10. Security considerations . . . . . . . . . . . . . . . . . . . 19
11. IANA Considerations . . . . . . . . . . . . . . . . . . . . . 20
12. Acknowledgments . . . . . . . . . . . . . . . . . . . . . . . 21
13. Normative References . . . . . . . . . . . . . . . . . . . . . 22
Authors' Addresses . . . . . . . . . . . . . . . . . . . . . . . . 22
1. Definitions of Terms Used in this Memo
NLRI - Network Layer Reachability Information
RIB - Routing Information Base
Loc-RIB - Local RIB
AS - Autonomous System Number
VRF - Virtual Routing and Forwarding instance
PE - Provider Edge router
2. Introduction
Modern IP routers contain both the capability to forward traffic
according to IP prefixes as well as to classify, shape, rate limit,
filter or redirect packets based on administratively defined
These traffic policy mechanisms allow the router to define match
rules that operate on multiple fields of the packet header. Actions
such as the ones described above can be associated with each rule.
The n-tuple consisting of the matching criteria defines an aggregate
traffic flow specification. The matching criteria can include
elements such as source and destination address prefixes, IP protocol
and transport protocol port numbers.
This document defines a general procedure to encode flow
specification rules for aggregated traffic flows so that they can be
distributed as a BGP [RFC4271] NLRI. Additionally, we define the
required mechanisms to utilize this definition to the problem of
immediate concern to the authors: intra and inter provider
distribution of traffic filtering rules to filter (Distributed)
Denial of Service (DoS) attacks.
By expanding routing information with flow specifications, the
routing system can take advantage of the ACL/firewall capabilities in
the router's forwarding path. Flow specifications can be seen as
more specific routing entries to an unicast prefix and are expected
to depend upon the existing unicast data information.
A flow specification received from an external autonomous-system will
need to be validated against unicast routing before being accepted.
If the aggregate traffic flow defined by the unicast destination
prefix is forwarded to a given BGP peer, then the local system can
safely install more specific flow rules which may result in different
forwarding behavior, as requested by this system.
The key technology components required to address the class of
problems targeted by this document are:
1. Efficient point to multi-point distribution of control plane
2. Inter-domain capabilities and routing policy support.

- **List of tasks**:
**a.** Please reproduce the passage of the BGP flow specification excerpt from "A flow specification" to "by this system.".
**b.** In the BGP flow specification excerpt, what does the abbreviation VRF stand for?
**c.** List every abbreviation that the BGP flow specification excerpt defines under "Definitions of Terms Used in this Memo".

- **Record excerpts**:
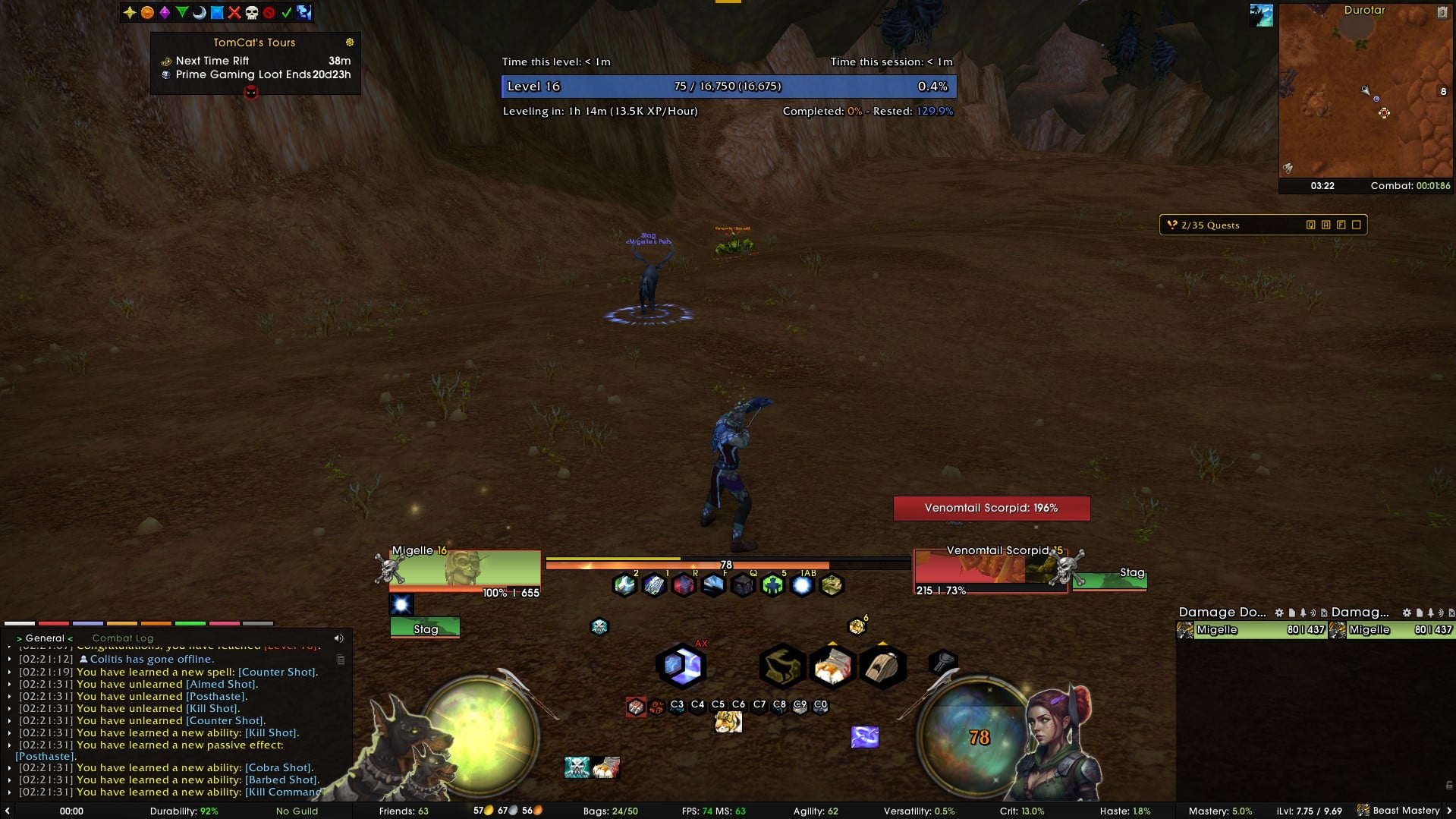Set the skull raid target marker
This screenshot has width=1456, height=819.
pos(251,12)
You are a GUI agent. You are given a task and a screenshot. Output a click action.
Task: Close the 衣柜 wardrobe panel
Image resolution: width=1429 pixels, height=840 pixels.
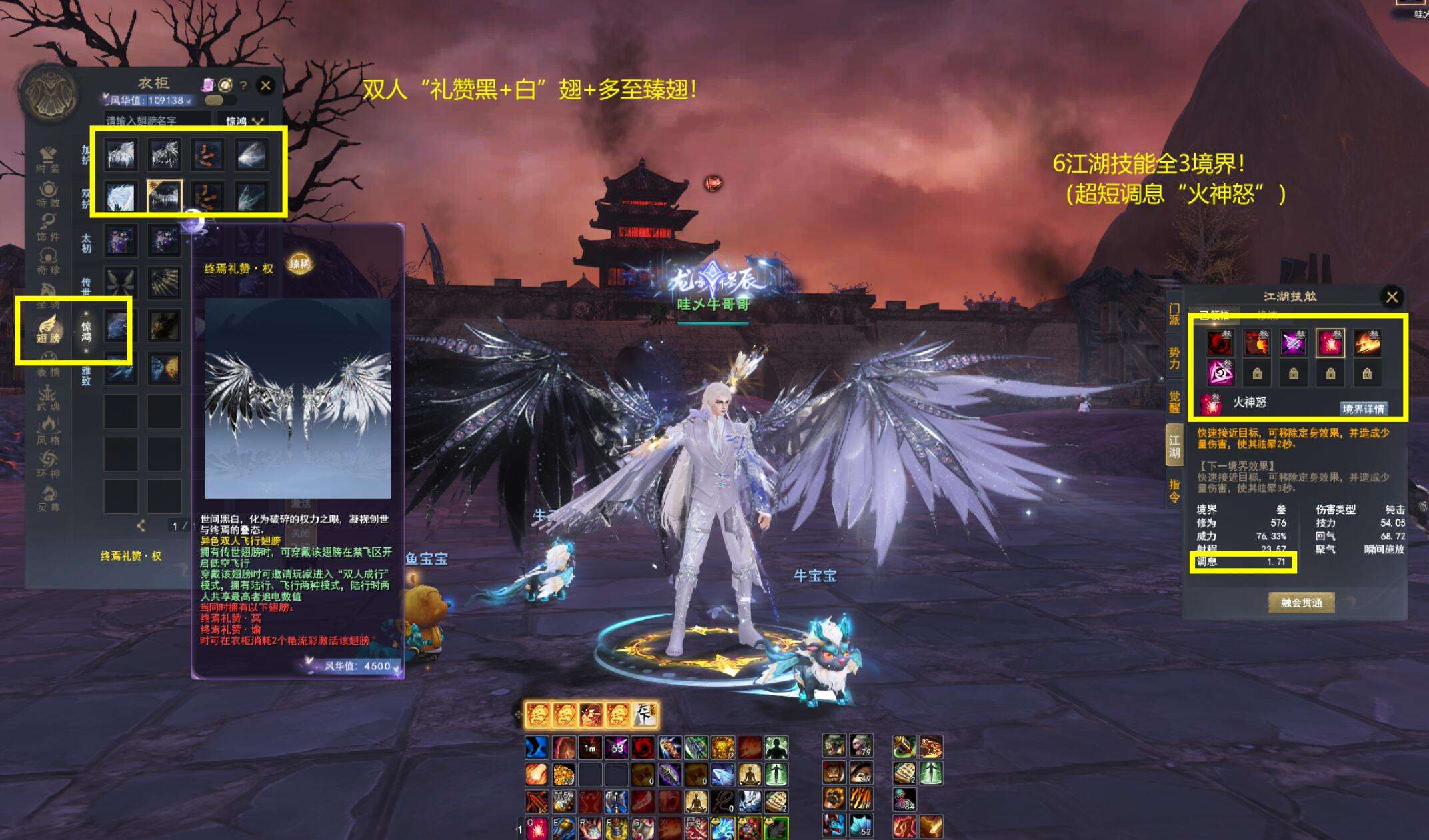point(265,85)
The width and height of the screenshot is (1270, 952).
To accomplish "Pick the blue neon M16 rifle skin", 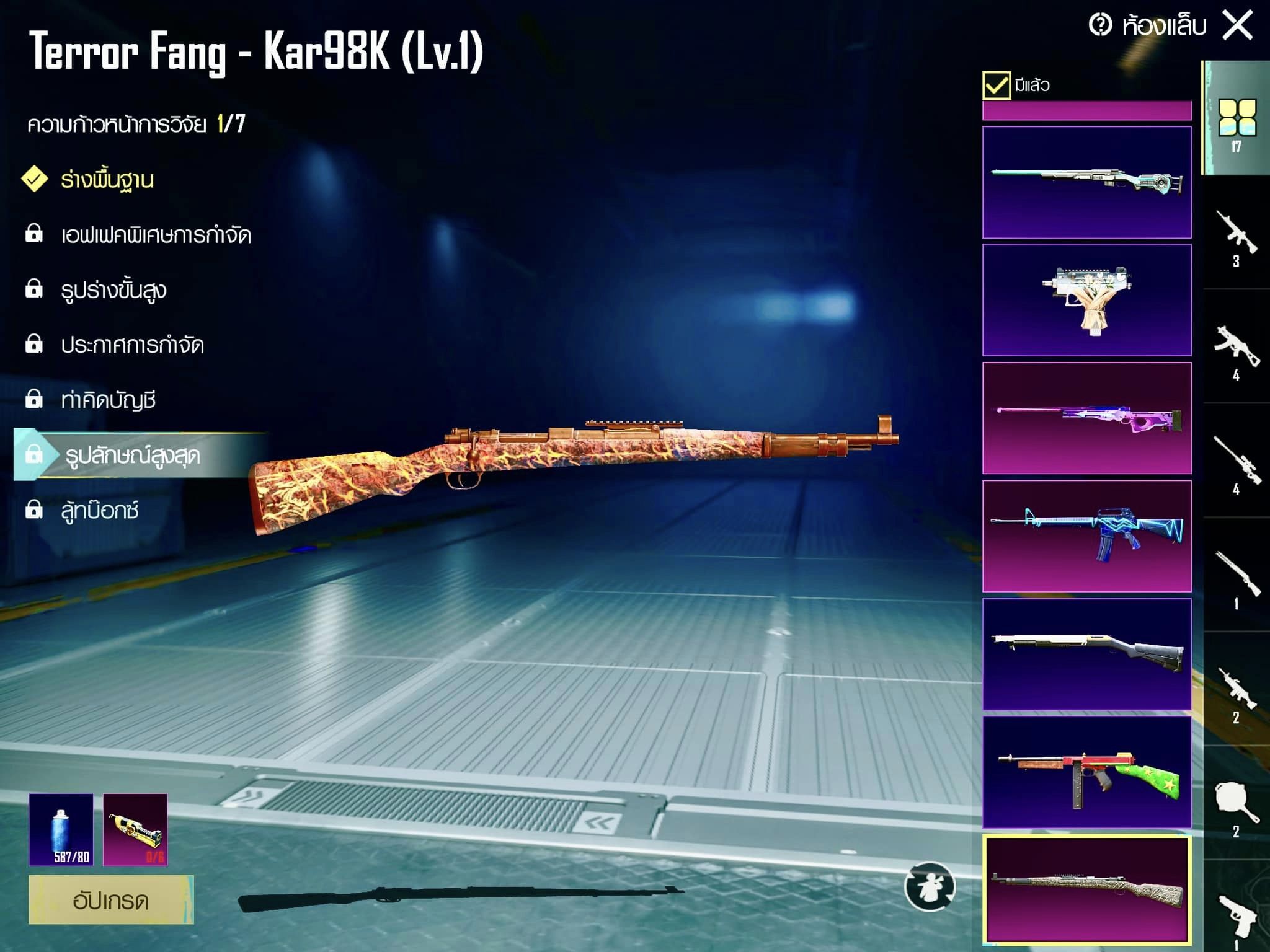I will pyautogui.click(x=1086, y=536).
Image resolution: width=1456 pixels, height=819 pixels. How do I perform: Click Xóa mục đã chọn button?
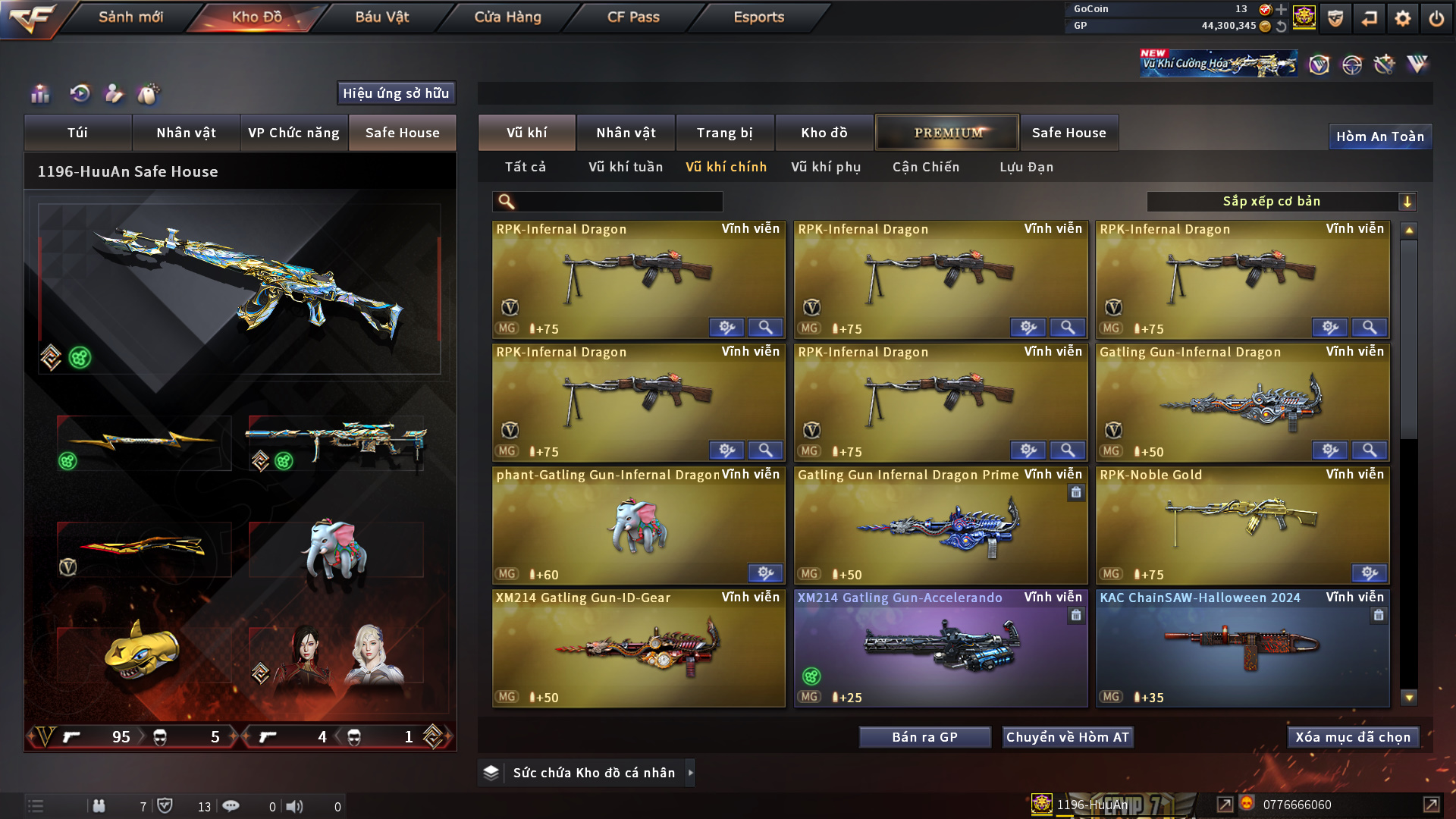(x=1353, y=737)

- **Final results**:
**a.**
A flow specification received from an external autonomous-system will
need to be validated against unicast routing before being accepted.
If the aggregate traffic flow defined by the unicast destination
prefix is forwarded to a given BGP peer, then the local system can
safely install more specific flow rules which may result in different
forwarding behavior, as requested by this system.

**b.** Virtual Routing and Forwarding instance

**c.** NLRI, RIB, Loc-RIB, AS, VRF, PE